Moins fréquente, plus ciblée, parfois numérique, plus encadrée… la visite médicale a connu une véritable mutation depuis le début des années 2000. La Haute Autorité de santé vient de publier un nouveau référentiel de certification, à haut niveau d’exigence.
En l’espace de dix ans, cela n’a pas échappé aux médecins généralistes, la visite médicale (VM) a connu une grande transformation. La première des raisons est la modification du portefeuille des produits de la plupart des laboratoires. Beaucoup des dernières molécules mises sur le marché sont de plus en plus ciblées et parfois primoprescrites à l’hôpital, tandis qu’une grande partie des médicaments, à cible très large, lancés dans les années 1990 et 2000, sont désormais tombés dans le domaine public et ne font plus guère l’objet de promotion. Conséquence : sur cette période, le nombre de délégués médicaux a été divisé par 2.
De 23.821 à 12.282
Selon les chiffres du Leem (Les Entreprises du médicament) – qui leur délivre leur carte professionnelle –, on comptait au 31 décembre 2016, 12 282 salariés chargés de “l’information promotionnelle” sur le terrain. Ils étaient 23 821 en 2004, année où les effectifs étaient au plus haut. À cette époque, on comptait 2 000 nouveaux diplômés par an contre une trentaine aujourd’hui. Est-ce à dire que la VM a vocation à disparaître ? “Nous pensons que l’information promotionnelle sur le médical ne va pas disparaître mais qu’elle va se transformer, répond Pascal Le Guyader, directeur des affaires sociales et industrielles du Leem. Nous prévoyons un besoin de 8 000 à 9 000 collaborateurs d’ici 2020, mais avec des profils différents de la génération actuelle de visiteurs médicaux.”

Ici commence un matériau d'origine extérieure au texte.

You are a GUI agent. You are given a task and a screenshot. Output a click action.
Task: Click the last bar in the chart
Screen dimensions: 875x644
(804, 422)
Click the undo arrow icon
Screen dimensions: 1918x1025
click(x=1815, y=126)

Beaucoup de laboratoires travaillent actuellement sur la numérisation de la VM par Internet et par téléphone. Un moyen aussi de s’adapter aux contraintes d’agenda des médecins de ville, dont certains préfèrent isoler un moment dans leur temps plutôt que de continuer à recevoir le visiteur médical entre deux patients. “Il y a encore beaucoup de médecins qui apprécient la VM en face à face, car c’est un temps d’échanges qui leur permet de sortir de leur quotidien, estime Pascal Le Guyader. Cependant, il est certain qu’on se dirige, dans le même temps, vers une dématérialisation de l’information car les plus jeunes sont friands des supports digitaux.”
Forme et fond
Par manque de temps ou par principe, le refus de la VM semble en progression chez les plus jeunes médecins. Mais selon une étude du Leem de 2012, 72 % des médecins y sont toujours favorables. Moins fréquente, la VM évolue aussi dans la forme. “Dans les prochaines années, la VM sera sans doute moins centrée sur le médicament, car nos molécules s’inscrivent dans un environnement de plus en plus global”, confirme Pascal Le Guyader.

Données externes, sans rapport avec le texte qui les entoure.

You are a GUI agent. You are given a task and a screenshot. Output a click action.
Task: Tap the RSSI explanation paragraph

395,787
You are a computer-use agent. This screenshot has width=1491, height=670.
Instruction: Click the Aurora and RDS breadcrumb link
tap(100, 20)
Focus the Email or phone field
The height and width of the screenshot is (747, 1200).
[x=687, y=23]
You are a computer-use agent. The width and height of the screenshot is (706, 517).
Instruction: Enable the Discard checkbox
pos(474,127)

L’exemple type est sans doute le diabète pour lequel la prise en charge passe désormais par des dispositifs médicaux de plus en plus connectés, que les visiteurs médicaux présentent aussi aux médecins. “Le rôle du visiteur médical est de faire la promotion du médicament, personne ne le nie, ajoute Pascal Le Guyader. Néanmoins, le visiteur apporte surtout une information au médecin qui va lui permettre de comparer les molécules pour une même pathologie et de faire le meilleur choix thérapeutique pour ses patients. Il ne faut pas oublier que le visiteur médical présente aussi les conditions de prise en charge du médicament par l’assurance maladie, les effets indésirables, les contre-indications et le bon usage. Tout cela contribue à une meilleure information du médecin.”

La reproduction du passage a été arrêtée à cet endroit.